Hi everybody,
I’ve got two NVIDIA GPUs:
- GeForce 8600M GT (4 multiprocessors, 0.75GHz clock rate)
- GeForce 8800 GT (14 multiprocessors, 1.5GHz clock rate)
With these specs I’d expect a kernel with enough thread blocks to run about 7 times faster (twice the clock rate, 3.5 times more multiprocessors) on the 8800 GT than on the 8600M GT.
Tests show me that it “only” runs about 5 times faster.
I’m taking the raw execution times of the kernel without any memcpy() operations.
Any guesses why?
Thanks a lot!
Simon
Depending on the fraction of memory reads/writes compared to arithmetic instructions in your kernel, you might be partially memory bandwidth bound. What’s the ratio of memory bandwidths for the two GPUs? Your speedup is generally between this bandwidth ratio, and the floating point performance ratio you already calculated.
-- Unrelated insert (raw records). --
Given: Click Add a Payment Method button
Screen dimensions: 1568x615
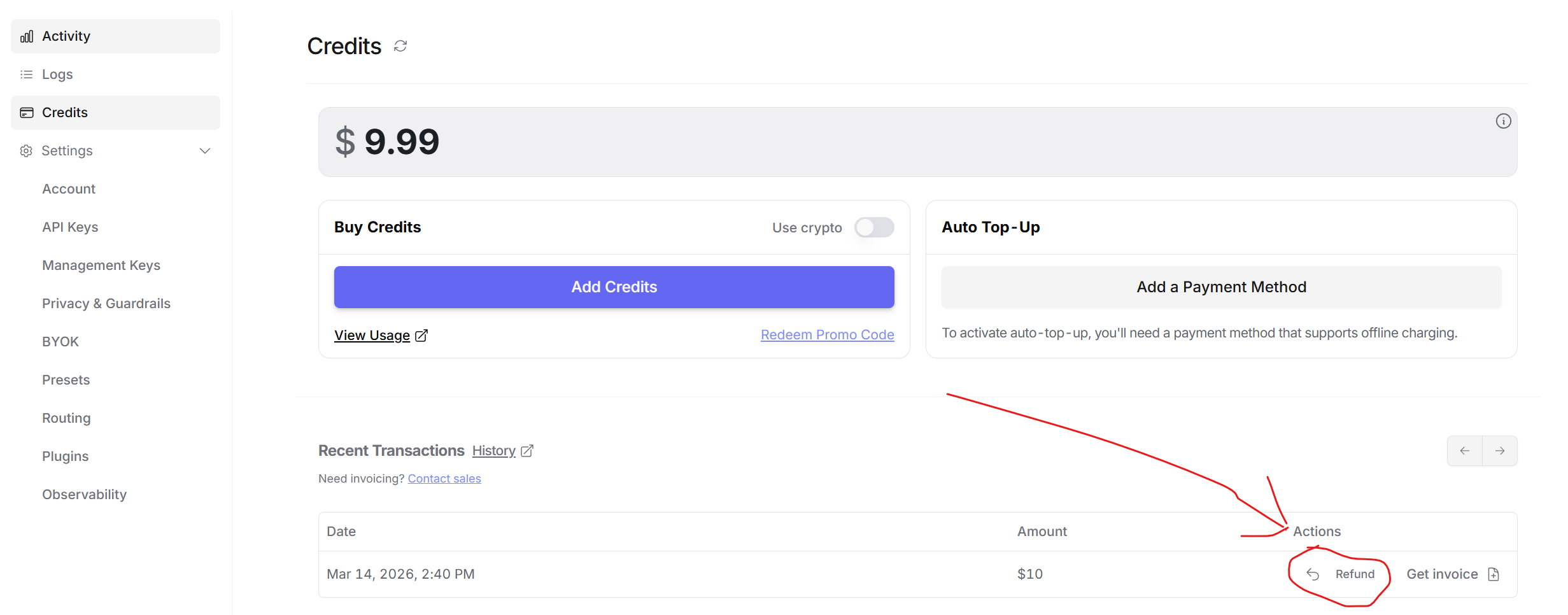Looking at the screenshot, I should tap(1221, 287).

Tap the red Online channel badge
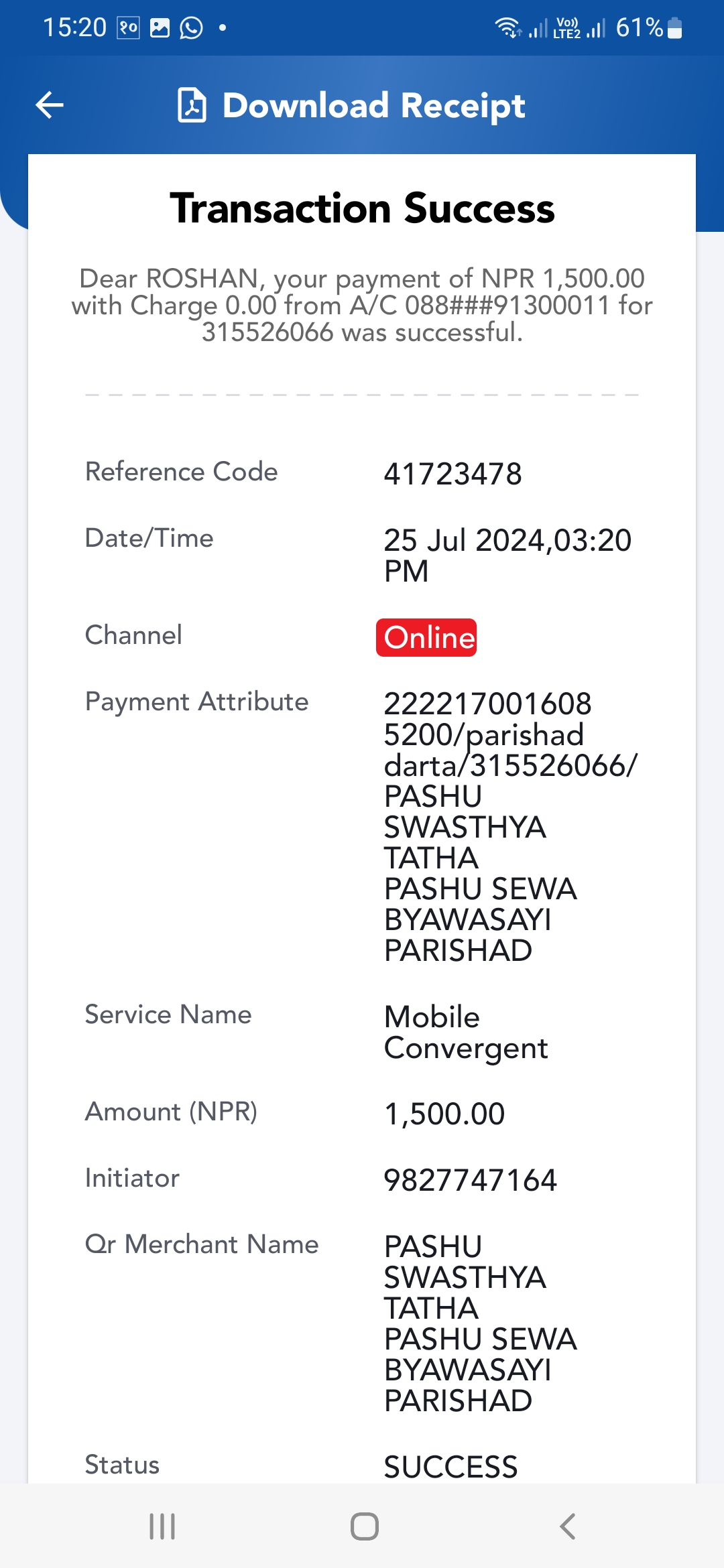pyautogui.click(x=426, y=637)
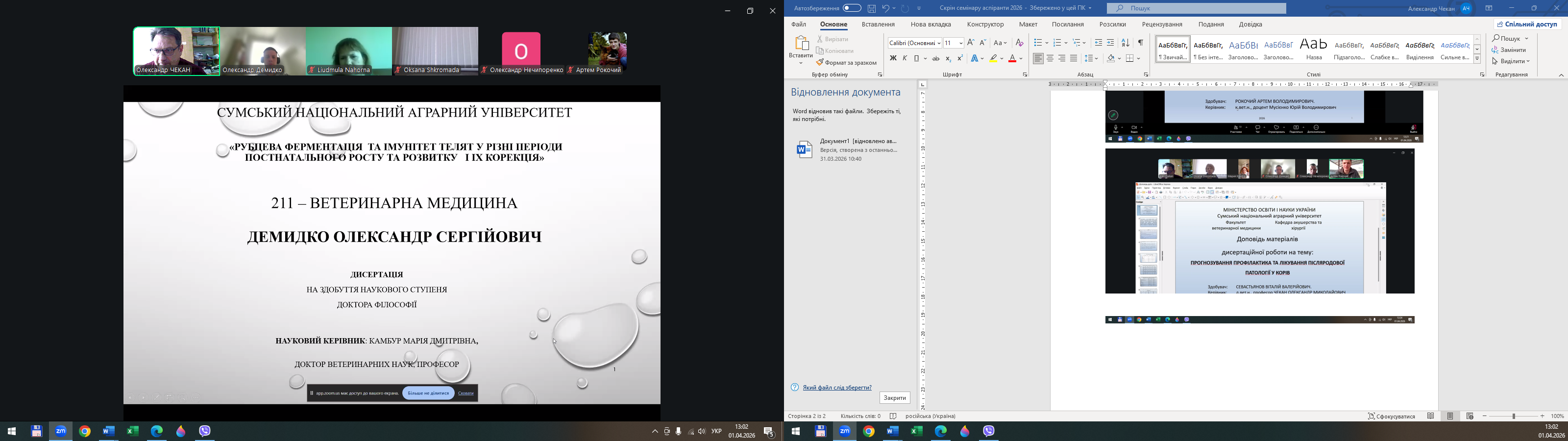Center-align the paragraph text
The height and width of the screenshot is (441, 1568).
tap(1050, 58)
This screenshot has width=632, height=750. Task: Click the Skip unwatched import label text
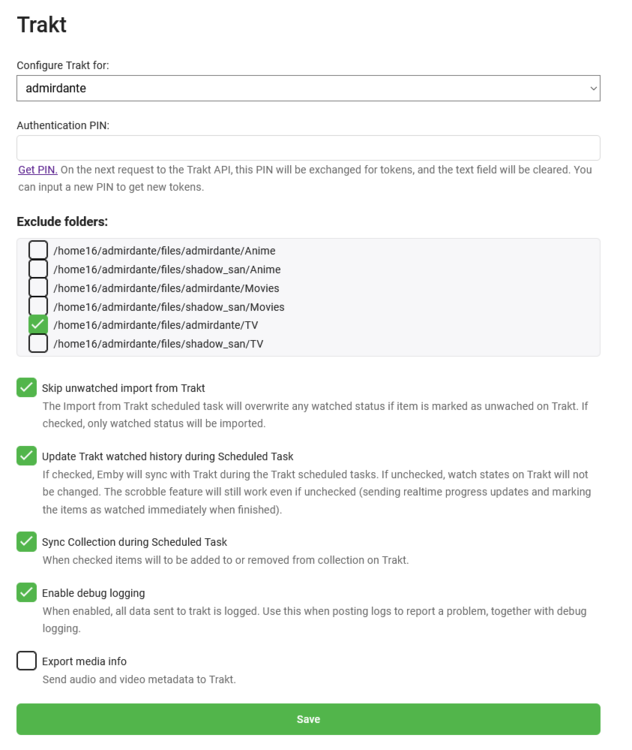click(x=123, y=388)
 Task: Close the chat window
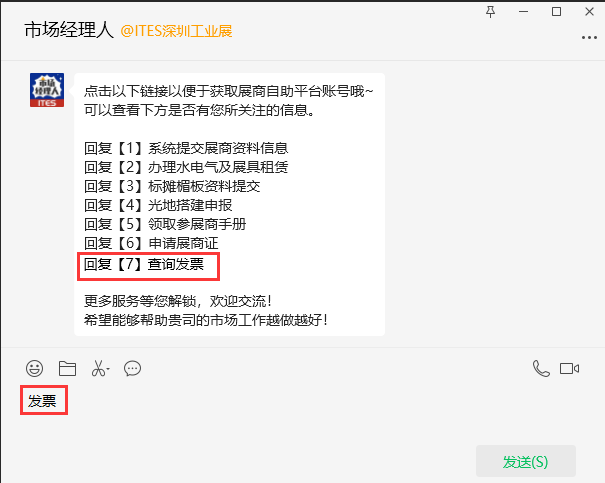coord(589,12)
Well, according to Wikipedia the memory bandwidth is 57.6GB/s (256 bit bus width) for the 8800 GT and 22.4GB/s (128 bit bus width) for the 8600M GT.
The kernel has indeed a lot of memory operations compared to arithmetic instructions.
Thanks! That makes sense!
If the number of blocks in your kernel calls is not much larger than 14, forget about that theoretical speed-up.